Having filed for bankruptcy on February 5, German leisure airline Germania has shut down permanently after it failed to find any investors. The closure of the carrier which operated a fleet of 37 aircraft will now see all 1,700 employees laid off. The news will not be welcomed at Airbus either as this will result in the permanent cancelation of an order for 25 A320 neo jets which Germania sought to acquire as it set a dramatic growth strategy in an attempt to capture a major portion of the leisure market share once held by the now defunct airberlin. 2018 saw the Germania expand capacity by around 40 percent.
According to its administrator Rüdiger Wienberg, “It was clear from the beginning given the circumstances that it would be extremely difficult to rescue [the airline]. Germania was grounded, we had no owned aircraft and no money to pay for lease rates. We rolled out the red carpet for interested parties, but unfortunately no one could or wanted to walk across it.”
Germania had initially concentrated on niche markets both for leisure and ethnic travel, while also leasing out a major part of its fleet which generated substantial profits in the leasing arm.

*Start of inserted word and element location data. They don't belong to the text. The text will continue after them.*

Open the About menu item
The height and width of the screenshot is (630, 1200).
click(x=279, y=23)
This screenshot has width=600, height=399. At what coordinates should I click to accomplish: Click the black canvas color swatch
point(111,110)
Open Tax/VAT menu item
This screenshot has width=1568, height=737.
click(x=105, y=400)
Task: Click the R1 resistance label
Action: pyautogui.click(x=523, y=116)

However, as leases expired Germania took on a growing number of aircraft into its own operation.
Germania Fluggesellschaft mbH, trading as Germania, began operations in 1978 and was headquartered in Berlin, eventually flying to 42 destinations in Europe, Africa and the Middle East. It is understood that subsidiaries Germania Flug, founded in 2014 in Switzerland to operate leisure flights under the newly established HolidayJet brand and Bulgarian Eagle, founded in 2016 in Bulgaria as an ACMI carrier with two aircraft based at London Gatwick will not be affected by Germania’s closure.